And the rest of this statement is where?

> >   	pr = acpi_driver_data(device);
> > @@ -501,7 +500,29 @@ static void acpi_processor_post_eject(struct acpi_device *device)
> >   	free_cpumask_var(pr->throttling.shared_cpu_map);
> >   	kfree(pr);
> >   }
> > -#endif /* CONFIG_ACPI_HOTPLUG_PRESENT_CPU */
> > +
> > +static void acpi_processor_post_eject(struct acpi_device *device)
> > +{
> > +	struct acpi_processor *pr;
> > +	unsigned long long sta;
> > +	acpi_status status;
> > +
> > +	if (!device)
> > +		return;
> > +
> > +	pr = acpi_driver_data(device);
> > +	if (!pr || pr->id >= nr_cpu_ids || invalid_phys_cpuid(pr->phys_id))
> > +		return;
> > +
> 
> Do we really need to validate the logic and hardware CPU IDs here?
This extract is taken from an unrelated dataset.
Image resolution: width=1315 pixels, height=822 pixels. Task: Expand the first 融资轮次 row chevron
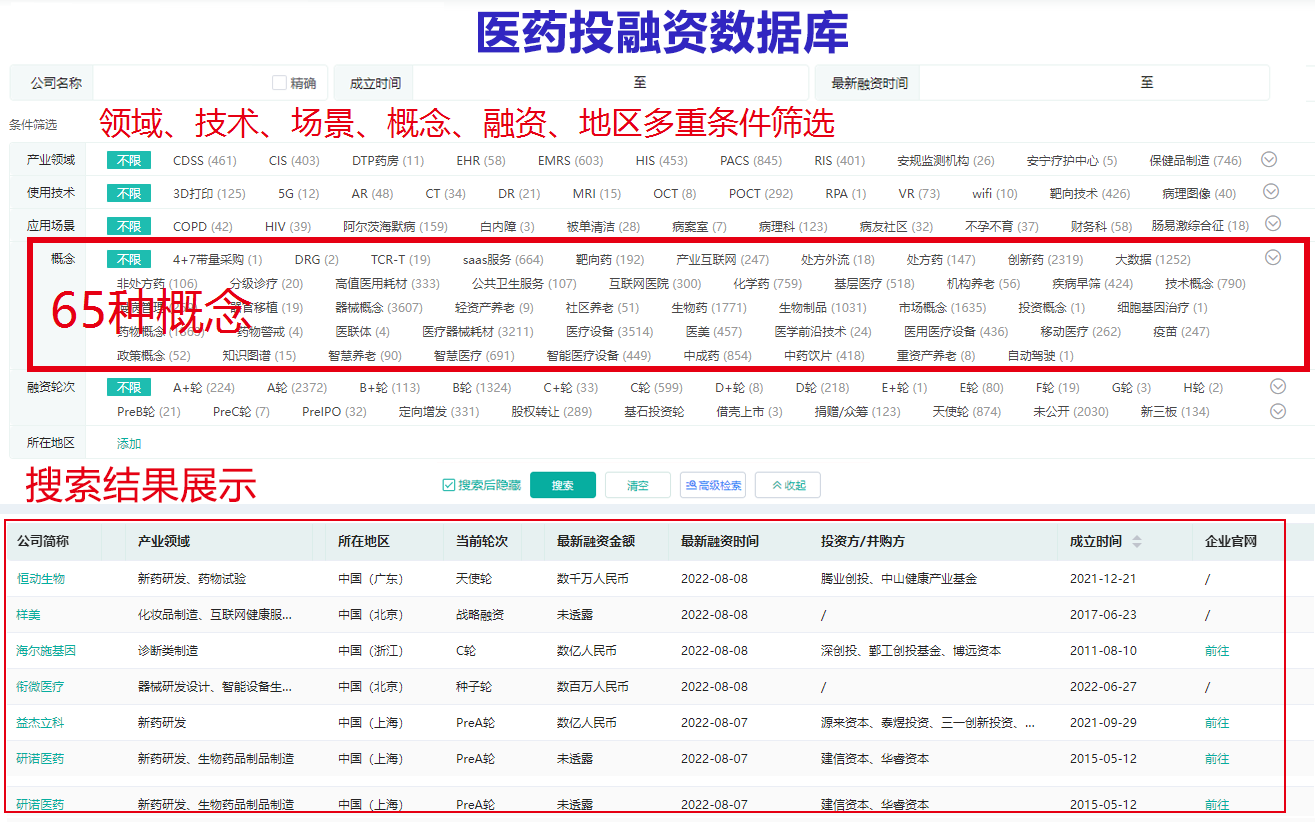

I think
> the ACPI processor device can't be added successfully if one of them is
> invalid.
> 
> > +	status = acpi_evaluate_integer(pr->handle, "_STA", NULL, &sta);
> > +	if (ACPI_FAILURE(status))
> > +		return;
> > +
> > +	if (cpu_present(pr->id) && !(sta & ACPI_STA_DEVICE_PRESENT)) {
> > +		acpi_processor_make_not_present(device);
> > +		return;
> > +	}
> > +}
> >   #ifdef CONFIG_ARCH_MIGHT_HAVE_ACPI_PDC
> >   bool __init processor_physically_present(acpi_handle handle)
> > @@ -626,9 +647,7 @@ static const struct acpi_device_id processor_device_ids[] = {
> >   static struct acpi_scan_handler processor_handler = {
> >   	.ids = processor_device_ids,
> >   	.attach = acpi_processor_add,
> > -#ifdef CONFIG_ACPI_HOTPLUG_PRESENT_CPU
> >   	.post_eject = acpi_processor_post_eject,
> > -#endif
> >   	.hotplug = {
> >   		.enabled = true,
> >   	},
> > diff --git a/include/linux/cpu.h b/include/linux/cpu.h
> > index a71691d7c2ca..e117c06e0c6b 100644
> > --- a/include/linux/cpu.h
> > +++ b/include/linux/cpu.h
> > @@ -81,6 +81,7 @@ struct device *cpu_device_create(struct device *parent, void *drvdata,
> >   				 const struct attribute_group **groups,
> >   				 const char *fmt, ...);
> >   extern int arch_register_cpu(int cpu);
> > +extern void arch_unregister_cpu(int cpu);
> 
> arch_unregister_cpu() is protected by CONFIG_HOTPLUG_CPU in the individual architectures,
> for example arch/ia64/kernel/topology.c

Yes, I agree, there _may_ be a reference to arch_unregister_cpu() if
the compiler doesn't optimise the "if(0) return".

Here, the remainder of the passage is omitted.